Differential diagnosis: Partial/mosaic or complete triploidy, trisomy 13/18, other aneuploidy, severe IUGR due to placental insufficiency. 

Actual diagnosis: Karyotype returns with 69XXY, consistent with triploidy.

Triploidy is a sporadic, rare, typically lethal chromosomal anomaly characterized by an additional haploid chromosome set. It occurs in 2-3% of recognized human conceptions and accounts for roughly 20% of spontaneous abortions related to chromosomal abnormalities in the first trimester [1,2]. The extra set of chromosomes in triploidy is a cause of a variety of serious birth defects, placental problems, molar anomalies, and severe growth problems in a fetus, although there can be marked variability in the presence of these anomalies [1,3]. Infants with this lethal condition are generally small due to severe Intrauterine Growth Retardation (IUGR) and they have multiple congenital defects, including facial abnormalities, micrognathia, cleft lip, heart defects, neural tube defects (spina bifida), limb abnormalities and other serious congenital anomalies of the kidney and umbilical cord, including single umbilical artery [1,4]. Live birth of true triploid infants is rare, although case reports exist-survival is generally limited in these cases to hours or days [1,3]. 

Parental origin of the extra genome set in triploidy has specific effects on both fetal phenotype and placental development due to imprinting effect [5]. An extra haploid chromosome set can be paternal (diandric) or maternal (digynic) in origin. There are different mechanisms that produce triploidy: Spontaneous fertilization of ovum by 2 sperm, normal fertilization of ovum by diploid sperm (diandry), or fertilization of primary oocyte, or diploid oocyte that is product of nondisjunction during meiosis or retention of polar body (digyny) [1,5]. 

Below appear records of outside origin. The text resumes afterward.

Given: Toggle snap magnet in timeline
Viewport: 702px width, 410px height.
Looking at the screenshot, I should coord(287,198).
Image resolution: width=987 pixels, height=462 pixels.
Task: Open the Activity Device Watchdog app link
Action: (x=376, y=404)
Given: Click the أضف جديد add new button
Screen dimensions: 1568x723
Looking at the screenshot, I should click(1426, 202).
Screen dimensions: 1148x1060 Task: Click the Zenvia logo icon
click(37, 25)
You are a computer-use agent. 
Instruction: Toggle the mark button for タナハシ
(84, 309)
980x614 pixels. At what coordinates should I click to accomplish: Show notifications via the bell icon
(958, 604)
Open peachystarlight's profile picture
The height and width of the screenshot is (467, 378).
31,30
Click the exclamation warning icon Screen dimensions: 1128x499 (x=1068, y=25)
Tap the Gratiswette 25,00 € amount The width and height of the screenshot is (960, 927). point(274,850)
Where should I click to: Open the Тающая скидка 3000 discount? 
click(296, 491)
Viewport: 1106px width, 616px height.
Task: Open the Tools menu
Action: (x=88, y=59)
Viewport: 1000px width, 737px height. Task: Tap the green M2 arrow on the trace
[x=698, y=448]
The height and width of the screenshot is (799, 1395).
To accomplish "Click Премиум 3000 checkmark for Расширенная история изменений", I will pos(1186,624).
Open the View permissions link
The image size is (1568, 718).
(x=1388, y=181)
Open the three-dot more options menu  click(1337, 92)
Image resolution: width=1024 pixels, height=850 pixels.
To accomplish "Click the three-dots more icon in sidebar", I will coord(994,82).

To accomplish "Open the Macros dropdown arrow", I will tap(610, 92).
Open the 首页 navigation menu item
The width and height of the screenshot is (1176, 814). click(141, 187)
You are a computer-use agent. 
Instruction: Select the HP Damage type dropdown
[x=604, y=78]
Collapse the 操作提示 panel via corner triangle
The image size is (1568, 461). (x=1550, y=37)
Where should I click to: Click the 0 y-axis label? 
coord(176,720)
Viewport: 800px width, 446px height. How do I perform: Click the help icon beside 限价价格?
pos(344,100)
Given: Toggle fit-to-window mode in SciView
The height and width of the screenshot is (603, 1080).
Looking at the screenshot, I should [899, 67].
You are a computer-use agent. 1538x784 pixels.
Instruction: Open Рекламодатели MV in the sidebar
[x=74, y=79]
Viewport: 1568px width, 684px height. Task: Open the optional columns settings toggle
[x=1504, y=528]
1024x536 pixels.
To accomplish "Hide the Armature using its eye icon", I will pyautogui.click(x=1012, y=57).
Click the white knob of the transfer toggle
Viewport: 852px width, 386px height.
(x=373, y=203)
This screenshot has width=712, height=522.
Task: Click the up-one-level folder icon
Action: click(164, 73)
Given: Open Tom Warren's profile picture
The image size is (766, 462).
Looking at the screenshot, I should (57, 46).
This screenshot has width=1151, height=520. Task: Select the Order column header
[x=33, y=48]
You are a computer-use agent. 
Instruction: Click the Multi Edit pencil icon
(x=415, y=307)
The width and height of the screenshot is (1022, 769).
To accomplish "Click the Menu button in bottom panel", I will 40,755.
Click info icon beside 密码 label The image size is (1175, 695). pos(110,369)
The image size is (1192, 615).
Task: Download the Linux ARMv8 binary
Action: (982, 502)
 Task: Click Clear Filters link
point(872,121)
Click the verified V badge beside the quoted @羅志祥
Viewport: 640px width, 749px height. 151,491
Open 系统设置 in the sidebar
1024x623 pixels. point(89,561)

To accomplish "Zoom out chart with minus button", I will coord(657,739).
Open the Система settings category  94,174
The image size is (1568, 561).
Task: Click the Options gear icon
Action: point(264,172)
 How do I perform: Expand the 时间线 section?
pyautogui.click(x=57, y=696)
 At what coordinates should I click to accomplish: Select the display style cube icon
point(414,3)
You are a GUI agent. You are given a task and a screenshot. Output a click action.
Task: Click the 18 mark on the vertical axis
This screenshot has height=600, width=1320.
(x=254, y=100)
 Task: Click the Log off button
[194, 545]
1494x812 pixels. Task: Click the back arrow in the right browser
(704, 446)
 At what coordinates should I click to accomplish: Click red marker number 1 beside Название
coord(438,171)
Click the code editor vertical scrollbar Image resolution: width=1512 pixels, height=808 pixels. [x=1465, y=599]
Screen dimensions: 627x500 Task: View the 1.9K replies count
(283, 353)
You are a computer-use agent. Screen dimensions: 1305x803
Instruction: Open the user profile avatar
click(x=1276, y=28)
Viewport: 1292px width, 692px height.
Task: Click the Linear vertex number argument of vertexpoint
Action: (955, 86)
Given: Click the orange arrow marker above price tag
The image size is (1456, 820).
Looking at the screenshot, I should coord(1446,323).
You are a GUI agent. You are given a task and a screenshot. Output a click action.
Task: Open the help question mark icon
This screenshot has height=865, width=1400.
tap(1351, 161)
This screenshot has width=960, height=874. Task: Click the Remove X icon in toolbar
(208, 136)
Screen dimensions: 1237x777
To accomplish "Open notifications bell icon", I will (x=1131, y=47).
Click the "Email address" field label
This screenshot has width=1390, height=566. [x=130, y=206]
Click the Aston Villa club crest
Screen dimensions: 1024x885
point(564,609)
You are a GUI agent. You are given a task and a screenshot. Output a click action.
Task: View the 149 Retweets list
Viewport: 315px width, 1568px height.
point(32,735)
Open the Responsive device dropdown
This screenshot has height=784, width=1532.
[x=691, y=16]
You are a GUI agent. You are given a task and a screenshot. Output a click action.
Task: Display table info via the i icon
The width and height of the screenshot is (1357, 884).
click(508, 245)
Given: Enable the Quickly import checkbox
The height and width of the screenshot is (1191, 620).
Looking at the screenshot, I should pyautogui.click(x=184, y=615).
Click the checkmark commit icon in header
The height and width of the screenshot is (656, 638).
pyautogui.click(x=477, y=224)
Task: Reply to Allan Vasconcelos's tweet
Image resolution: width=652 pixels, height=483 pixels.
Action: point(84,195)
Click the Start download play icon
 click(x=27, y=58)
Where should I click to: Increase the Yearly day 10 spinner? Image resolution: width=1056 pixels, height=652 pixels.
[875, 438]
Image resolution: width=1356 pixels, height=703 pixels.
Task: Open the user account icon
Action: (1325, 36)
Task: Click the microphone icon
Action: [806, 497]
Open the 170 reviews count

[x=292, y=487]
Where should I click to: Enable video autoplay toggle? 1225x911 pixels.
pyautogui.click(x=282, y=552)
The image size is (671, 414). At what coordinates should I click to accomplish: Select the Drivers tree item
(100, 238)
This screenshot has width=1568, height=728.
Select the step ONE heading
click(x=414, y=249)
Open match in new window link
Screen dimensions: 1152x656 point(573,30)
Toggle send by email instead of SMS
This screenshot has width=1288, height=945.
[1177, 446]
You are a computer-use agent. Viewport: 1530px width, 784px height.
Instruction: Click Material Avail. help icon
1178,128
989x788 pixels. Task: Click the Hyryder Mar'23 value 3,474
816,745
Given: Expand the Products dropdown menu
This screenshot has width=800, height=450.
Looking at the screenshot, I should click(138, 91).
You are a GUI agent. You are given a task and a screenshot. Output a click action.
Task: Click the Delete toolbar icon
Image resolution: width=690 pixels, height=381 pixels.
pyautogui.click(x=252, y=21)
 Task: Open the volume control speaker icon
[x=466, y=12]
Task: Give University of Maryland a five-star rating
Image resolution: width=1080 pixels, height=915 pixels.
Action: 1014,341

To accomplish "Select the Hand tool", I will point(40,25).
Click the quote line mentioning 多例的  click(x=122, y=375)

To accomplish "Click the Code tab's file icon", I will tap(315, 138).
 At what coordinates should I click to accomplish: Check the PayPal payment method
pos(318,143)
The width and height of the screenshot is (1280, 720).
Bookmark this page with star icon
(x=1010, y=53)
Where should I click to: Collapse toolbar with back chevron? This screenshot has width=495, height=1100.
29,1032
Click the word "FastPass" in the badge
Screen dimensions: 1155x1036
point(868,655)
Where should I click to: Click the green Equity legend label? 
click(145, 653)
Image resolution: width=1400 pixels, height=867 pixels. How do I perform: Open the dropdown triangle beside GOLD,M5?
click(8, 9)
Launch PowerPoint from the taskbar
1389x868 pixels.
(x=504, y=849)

Diagnosis can be made prenatally by cytogenetic analysis of cells obtained through amniocentesis [1]. The diagnosis of triploidy can also be supported by elevated fetal nuchal translucency, as well as elevated maternal serum Alpha Fetoprotein (AFP) and total and beta-human Chorionic Gonadotropin (hCG) levels and low maternal serum Pregnancy-Assisted Plasma Protein-A (PAPP-A) levels in the first trimester [1,4,6]. Fetal ultrasound during the first and second trimesters is important for identification of congenital anomalies and growth restriction [1]. After birth, diagnosis can be confirmed by blood chromosome analysis (microarray, karyotype), or Fluorescent in Situ Hybridization (FISH). There is no treatment or cure for triploidy [6].

• Although there is no constellation if symptoms that is pathognomonic for triploidy, the condition should be suspected in cases of major congenital malformations that involve multiple systems and significant growth restriction that presents early in gestation and persists.
• Microarray and karyotyping offer the opportunity to identify chromosomal abnormalities in the presence of other congenital anomalies.

This case report received no specific grant from any funding agency in the public, commercial, or not-for-profit sectors.

The Authors declare that there are no conflicts of interest.